Pouco antes do início da sessão, seguranças do Senado desarmaram Leopoldo Collor de Mello, de 22 anos, o filho mais velho do senador Arnon de Mello (PDC), de Alagoas. Leopoldo tentou entrar com um revólver na cintura. Mesmo com o flagrante, foi liberado para seguir adiante, desarmado. Sentou-se perto de um genro do também senador alagoano Silvestre Péricles de Góis Monteiro (PTB), inimigo de seu pai. Era essa rivalidade regional que causava apreensão no Senado. 

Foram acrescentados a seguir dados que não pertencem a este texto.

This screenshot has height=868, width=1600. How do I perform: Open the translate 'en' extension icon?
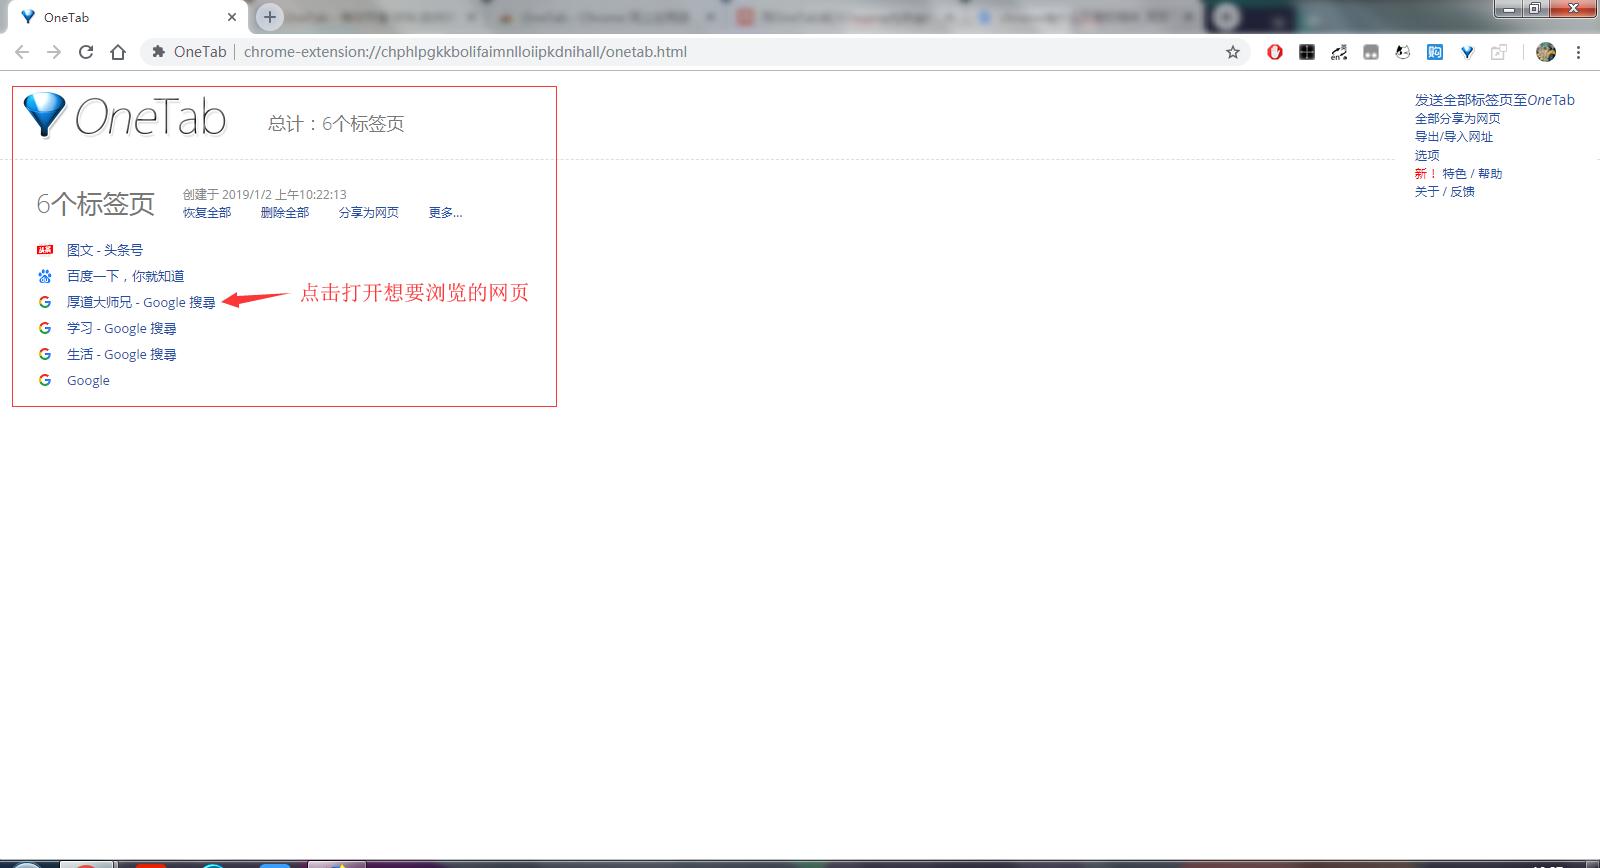coord(1339,52)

Era sabido que capangas de Arnon e Silvestre estavam no Congresso com a missão de proteger os patrões. E puxar o gatilho, se preciso. O senador Lino de Mattos ainda subiu à mesa da presidência da Casa e avisou Moura de Andrade que Silvestre Péricles lhe dissera que ia “encher de balas a boca do senador Arnon de Mello”, assim que ele começasse a falar. Antes de abrir os trabalhos, Moura de Andrade fez uma inédita e dramática advertência ao microfone da Mesa Diretora, naquela tarde de galerias lotadas. 

“O primeiro orador inscrito é o senador Arnon de Mello. Antes de dar a palavra a sua excelência, a presidência precisa declarar que manterá a ordem e o respeito indispensáveis no Senado, nos limites máximos de sua força. Se, porventura, entre a assistência, ou nos corredores desta Casa, alguém perturbar a ordem, será posto imediatamente em custódia. Se, desatendidas as advertências da Mesa, houver qualquer delito, será imediatamente aberto inquérito e promovida a responsabilidade, inclusive com a lavratura do auto de flagrante indispensável e entrega às autoridades competentes”, afirmou.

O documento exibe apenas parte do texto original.